The maple syrup program at Forest Valley is offered during the early spring when the ground is starting to thaw and the maple sap is flowing. Classes who are participating in the maple syrup programming have the opportunity to explore, investigate and take part in this unique Canadian experience. This is a cross-curricular program which addresses components of STEM, Eco-literacy and Indigenous Education.
In Grade 5 Maple syrup as a study of….
Properties & Changes in Matter (There are three states of matter, matter that changes state is still the same matter.) Where might you notice matter changing state in the production of maple syrup?

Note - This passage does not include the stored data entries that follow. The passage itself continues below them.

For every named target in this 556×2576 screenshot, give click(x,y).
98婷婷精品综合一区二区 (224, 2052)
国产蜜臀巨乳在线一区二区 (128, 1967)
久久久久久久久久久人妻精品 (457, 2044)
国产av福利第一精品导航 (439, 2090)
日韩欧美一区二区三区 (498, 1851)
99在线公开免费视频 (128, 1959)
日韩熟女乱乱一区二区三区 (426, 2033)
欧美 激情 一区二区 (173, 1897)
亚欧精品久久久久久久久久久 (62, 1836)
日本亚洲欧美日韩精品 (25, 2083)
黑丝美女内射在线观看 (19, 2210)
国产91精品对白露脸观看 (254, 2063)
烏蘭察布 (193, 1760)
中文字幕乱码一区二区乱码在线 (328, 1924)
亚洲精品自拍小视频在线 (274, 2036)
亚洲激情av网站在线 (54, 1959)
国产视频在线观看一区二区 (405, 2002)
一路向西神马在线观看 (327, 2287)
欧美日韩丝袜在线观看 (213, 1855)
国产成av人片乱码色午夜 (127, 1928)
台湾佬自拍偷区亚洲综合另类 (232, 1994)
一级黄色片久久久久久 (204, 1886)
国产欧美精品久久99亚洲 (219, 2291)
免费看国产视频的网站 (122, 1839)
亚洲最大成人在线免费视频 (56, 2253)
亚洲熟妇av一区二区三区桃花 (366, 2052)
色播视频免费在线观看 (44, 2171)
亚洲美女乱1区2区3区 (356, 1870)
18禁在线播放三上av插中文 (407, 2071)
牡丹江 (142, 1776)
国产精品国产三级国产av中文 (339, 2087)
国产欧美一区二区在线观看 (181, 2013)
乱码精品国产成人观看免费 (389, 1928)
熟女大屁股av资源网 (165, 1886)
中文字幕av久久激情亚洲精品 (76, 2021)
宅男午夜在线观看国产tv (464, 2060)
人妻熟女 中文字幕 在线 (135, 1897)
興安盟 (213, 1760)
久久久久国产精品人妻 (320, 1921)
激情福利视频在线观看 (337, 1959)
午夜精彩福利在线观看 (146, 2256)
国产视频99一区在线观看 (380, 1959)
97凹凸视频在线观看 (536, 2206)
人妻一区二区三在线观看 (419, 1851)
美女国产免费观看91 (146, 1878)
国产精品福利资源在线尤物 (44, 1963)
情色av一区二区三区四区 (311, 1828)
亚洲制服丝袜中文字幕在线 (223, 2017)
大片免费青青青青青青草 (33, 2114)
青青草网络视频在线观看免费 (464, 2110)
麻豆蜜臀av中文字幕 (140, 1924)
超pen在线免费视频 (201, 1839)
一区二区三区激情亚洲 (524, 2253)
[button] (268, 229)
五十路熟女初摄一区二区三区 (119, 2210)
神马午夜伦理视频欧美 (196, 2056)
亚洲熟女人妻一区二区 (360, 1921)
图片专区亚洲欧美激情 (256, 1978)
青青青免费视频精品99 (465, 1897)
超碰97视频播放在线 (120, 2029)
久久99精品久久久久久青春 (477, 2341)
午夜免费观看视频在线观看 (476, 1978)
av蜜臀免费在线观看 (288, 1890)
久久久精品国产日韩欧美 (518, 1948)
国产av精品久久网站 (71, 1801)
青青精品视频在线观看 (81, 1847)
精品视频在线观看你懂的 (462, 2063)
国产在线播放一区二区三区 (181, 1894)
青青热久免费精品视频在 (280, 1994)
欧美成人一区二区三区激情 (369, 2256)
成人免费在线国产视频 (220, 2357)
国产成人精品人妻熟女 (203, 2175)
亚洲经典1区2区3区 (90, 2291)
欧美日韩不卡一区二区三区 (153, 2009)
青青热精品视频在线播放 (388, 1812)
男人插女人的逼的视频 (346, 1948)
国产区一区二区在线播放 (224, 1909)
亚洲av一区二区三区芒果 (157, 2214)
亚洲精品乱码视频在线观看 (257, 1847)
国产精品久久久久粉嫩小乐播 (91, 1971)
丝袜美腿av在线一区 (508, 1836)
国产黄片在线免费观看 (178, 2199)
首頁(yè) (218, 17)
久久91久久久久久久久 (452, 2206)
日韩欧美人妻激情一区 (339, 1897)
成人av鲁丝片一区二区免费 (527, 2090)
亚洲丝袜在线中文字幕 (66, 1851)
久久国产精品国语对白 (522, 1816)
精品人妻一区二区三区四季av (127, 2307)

- Physical changes: freezing sap at night, boiling sap – water evaporates, water condenses on sugar shack ceiling, sap to syrup, syrup to candy.
- Chemical changes: log to ashes, sunlight to energy, burnt candy - if you forget it on the stove!
- Appropriate vocabulary: mass, volume, properties, matter, physical/reversible changes, chemical irreversible changes.
- Matter is anything that has mass and takes up space.
Conservation of Energy & Resources (Energy can neither be created nor destroyed, but it can be transformed.) How is energy transformed or stored in the production of maple syrup?
- Transformation of energy from the sun through photosynthesis to chemical energy (sugar) stored in the tree.
- Days above freezing temperatures with nights below freezing temperatures allow for the movement of sap.
- Human energy is used to tap the trees and collect sap.
- Chemical energy is used during combustion to heat the sap in the evaporator.
- The evaporator (flue and flat pan) is specifically designed to allow maximum transfer of heat energy from fire to sap.
- The sugar shack offers energy conservation as it protects the evaporator from weather conditions.
First Nations and Europeans in New France and Early Canada
How might First Nation Peoples’ knowledge have impacted European communities in New France and Early Canada?
- First Nation Peoples showed European communities the gift of maple sap and how to make maple syrup/sugar.
- The sugar was a valuable resource for settlers in a time when sugar was scarce, expensively imported from the West Indies, and sugar was harvested using forced labour.
- First Nation Peoples made the first taps out of wood and birch bark baskets to collect sap.
- Many processes have come from the original ingenuity of living in reciprocity with the forest prior to European settlement.